At first glance, Suggs’ multi-faceted oeuvre, which encompasses a startling array of mediums, messages, and points of reference, appears to lack continuity—the title “One Man Group Show” seems particularly apt to describe Sugg’s idiosyncratic stylistic shape-shifting. Upon further inspection, however, it becomes clear that cohesion is derived not from a “trademark” manner of creating imagery, but rather Suggs’ unique brand of intellectual iconoclasm and unrestrained spirit of inquiry. Suggs delights in revealing that the fixity of meaning is merely an illusion, which he systematically disassembles and exposes.
This is not to say, however, that Sugg’s work is overly cerebral or austere. On the contrary, what makes Suggs appealing as an artist is his slightly mischievous sense of humor and playfulness, combined with an acute sensitivity to formalist concerns.
Take Suggs’ delectable candy-colored plasticware wall sculptures—ironically entitled Fleurs du Mall.Baudelaire’s seminal volume of verses is transformed into a bratty pun, a tongue in cheek jab at our nation’s decidedly unpoetic, consumerist plastic “mall” culture.
Suggs’ Feast Poles, totem-like monuments comprised entirely of kitsch thrift-store tzochkes, continue in a similar vein. These bizarre taxonomic effigies to cast-off American culture have a delightful immediacy and ostentatiousness. They serve as a kind of updated sculptural riff on Dutch pronk still lives—sumptuous paintings depicting imported fruits and expensive objects such as Chinese porcelain, designed to display 17th century Netherlands’ economic prosperity. In this case, however, Suggs’ utilizes the iconography of our contemporary culture: leering Bugs Bunny cups, plastic hot dogs, Tiki statuettes and rubber fishes, to name a few. When stacked in this heroic fashion, the products of our glorious civilization are simultaneously rendered beautiful once again and comically tawdry.
Perhaps most extensive are Suggs’ Patrimony/Matrimony series: swirling canvases whose rich, glossy colors and slick surfaces function, at the very least, as visually enticing works of minimalist geometric abstraction, calling to mind elaborations on Kenneth Noland’s circle paintings.
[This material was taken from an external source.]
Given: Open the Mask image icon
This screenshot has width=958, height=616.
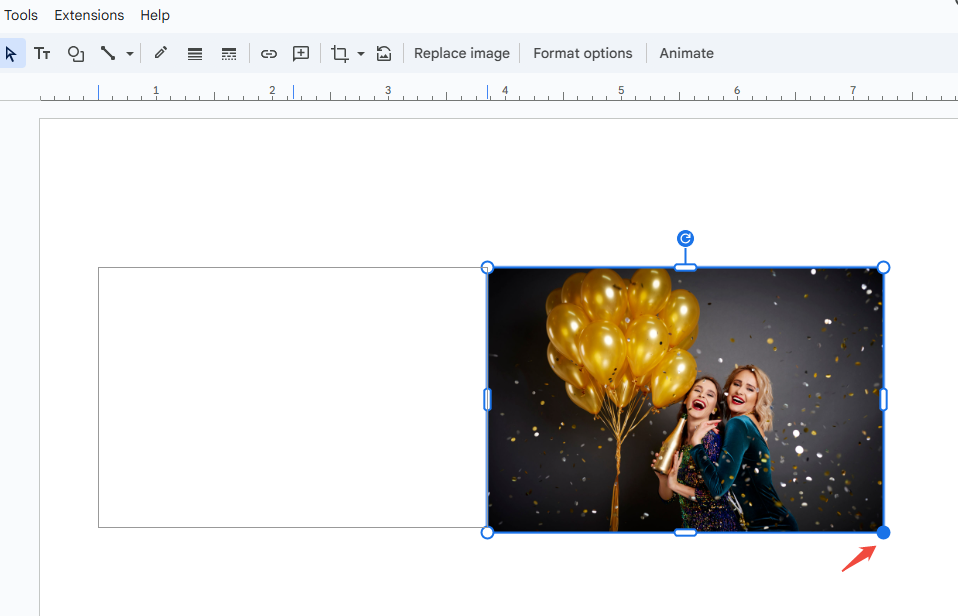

Add to the equation, however, that the paintings’ color schemes are derived from canonical works of art (meticulously matched and ordered according to prominence, composition and psychological force in the referenced painting) and Suggs’ modus operandi is revealed. What is present in these works evokes that which is absent, and is simultaneously both enriched and haunted by the absence—meaning in these metapictures is constantly deferred. Though they are instilled with the aura of the appropriated historic “originals,” they are in essence distortions or translations of the prior semiotic assemblages, subtly shifting the former connotations to create a new sign. Like Pop-inspired mandalas, the concentric color strata in Patrimony/Matrimony function like painted tree rings, evoking time, growth, progression or history and invite meditation on the correlation between source and translation, original and copy. In a world deluged with cheap simulacra, where Frida Kahlo tote bags, Picasso coffee mugs, Van Gogh greeting cards and the like smatter the cultural landscape, Suggs’ work asks us to reconsider those iconic paintings we have seen so many times that we no longer truly “see” them.
At his core, Suggs is an excellent craftsman—his seductive objets d’art are skillfully made and never aesthetically disappoint. Though perhaps disjointed to some, the delight in this remarkable collection of work lies precisely in Suggs’ somewhat risky refusal to commit to a predictable practice—admirable in a commercial contemporary art market where “brand-identity” and other such marketing ploys take precedence over free-spirited exploration and sincere investigations.